__Required action 1__
In the text on progressive myopia, at what age does the eyeball's progressive growth usually finish?
__Required action 2__
Extend the text on progressive myopia, picking up after its final sentence.

== Document text ==

Description of Progressive Short Sighntedness - Myopia

Myopia or short sight usually comes on in the early teenage years as the body starts to grow and involves an increase in the growth of the length of the eyeball. This progressive growth of the eyeball continues until all physical growth stops and is usually completed in the early twenties. For this reason, laser surgery to correct myopia is not advisable until this progressive stage is completed.

Symptoms of Progressive Short Sighntedness - Myopia

The term "short sight" means that objects can be seen clearly at short distances and distant objects become blurred. As this condition usually starts in the early teens, difficulty seeing the blackboard in school from the back of the class or squinting of the eyes to see the TV more clearly are some of the common signs of early myopia which becomes worse as it progresses into early adult life.

===
== Source data ==

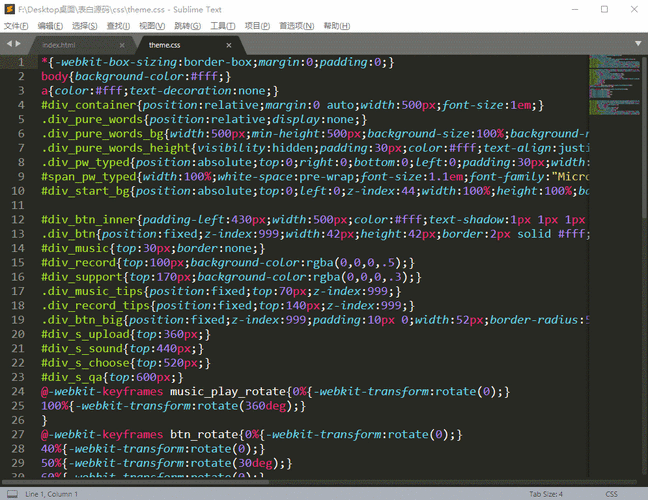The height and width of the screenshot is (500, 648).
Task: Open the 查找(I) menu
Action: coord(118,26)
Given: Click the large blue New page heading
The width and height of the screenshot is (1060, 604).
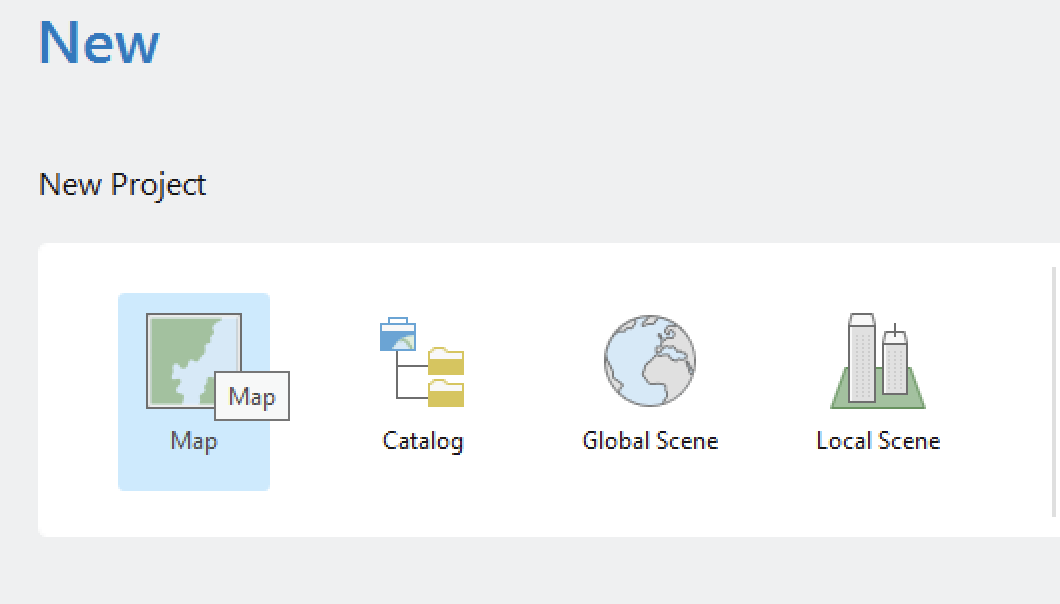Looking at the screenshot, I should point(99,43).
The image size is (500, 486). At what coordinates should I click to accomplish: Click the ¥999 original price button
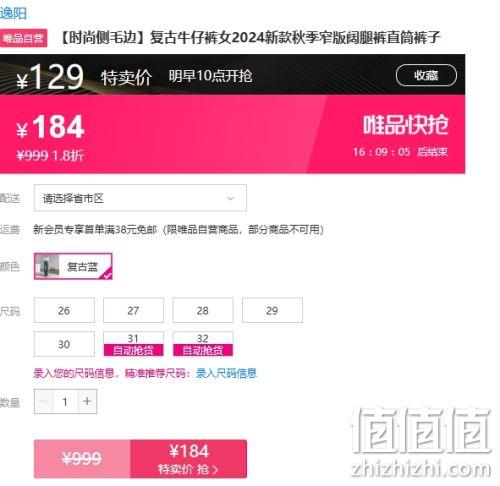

===
== Source data ==

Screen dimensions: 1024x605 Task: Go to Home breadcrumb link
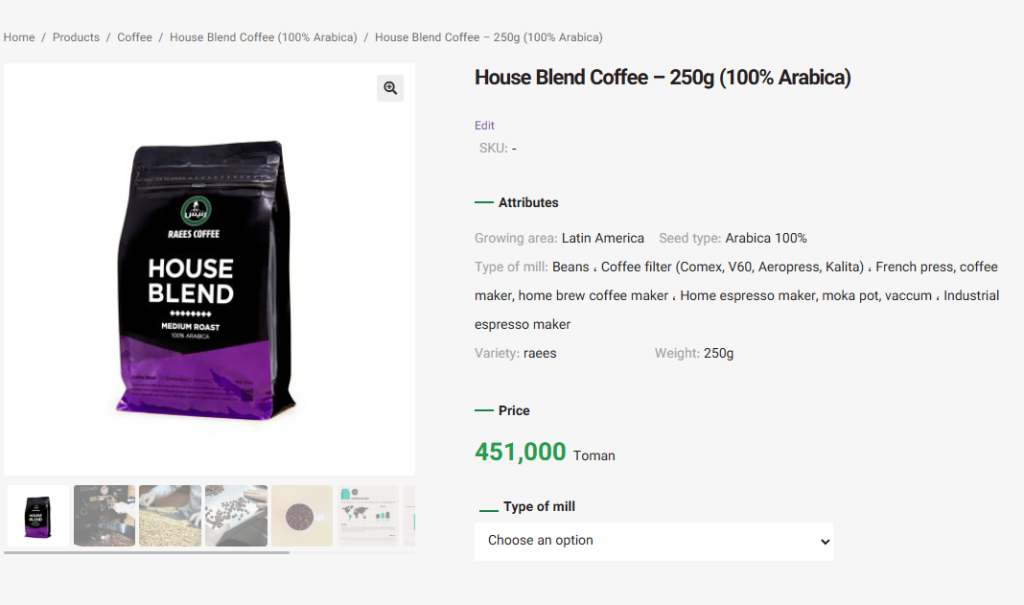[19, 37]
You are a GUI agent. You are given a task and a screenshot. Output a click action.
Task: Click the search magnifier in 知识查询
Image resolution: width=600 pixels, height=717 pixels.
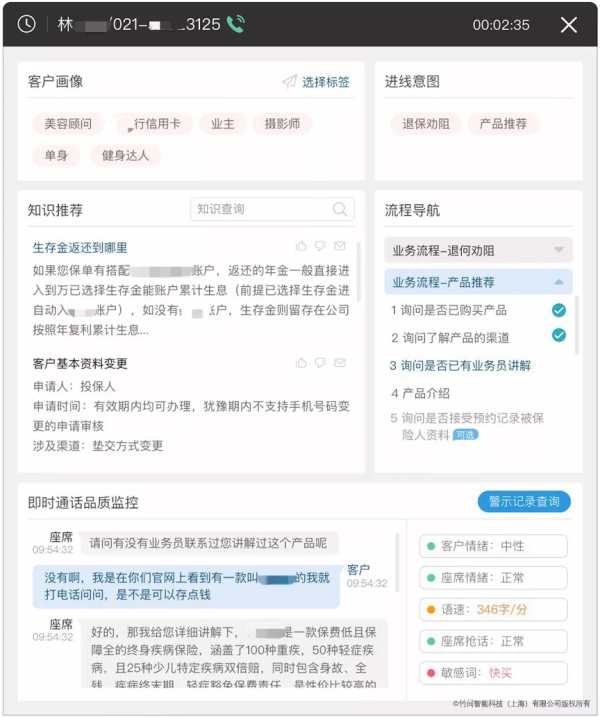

===
== Source data ==

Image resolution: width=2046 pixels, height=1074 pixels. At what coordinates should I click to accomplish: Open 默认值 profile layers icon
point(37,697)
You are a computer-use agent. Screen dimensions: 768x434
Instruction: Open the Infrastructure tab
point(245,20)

===

__Answer 1__
In the early twenties.

__Answer 2__
Treatment of Progressive Short Sighntedness - Myopia

It is strongly recommended that parents and teachers of adolescent children watch out for the symptoms and signs outlined above. If observed, children with suspected myopia should be immediately referred to an optometrist or ophthalmologist, where following a sight test, appropriate glasses can be prescribed. Failure to do this can lead to persistent headaches and serious eye strain with resultant difficulties in educational achievement. In the progressive form of myopia where new glasses of greater strength must frequently be prescribed, gas permeable contact lenses are recommended and these can slow down the progression if worn daily. Recently, more sophisticated contact lenses made from newer plastic materials have been developed. Specially fitted to the eyes, these lenses can be worn while asleep and can reverse the myopia allowing normal unassisted vision during waking hours. Known as Orthokeratology, this has been done in the US for a number of years and is more recently available in Ireland.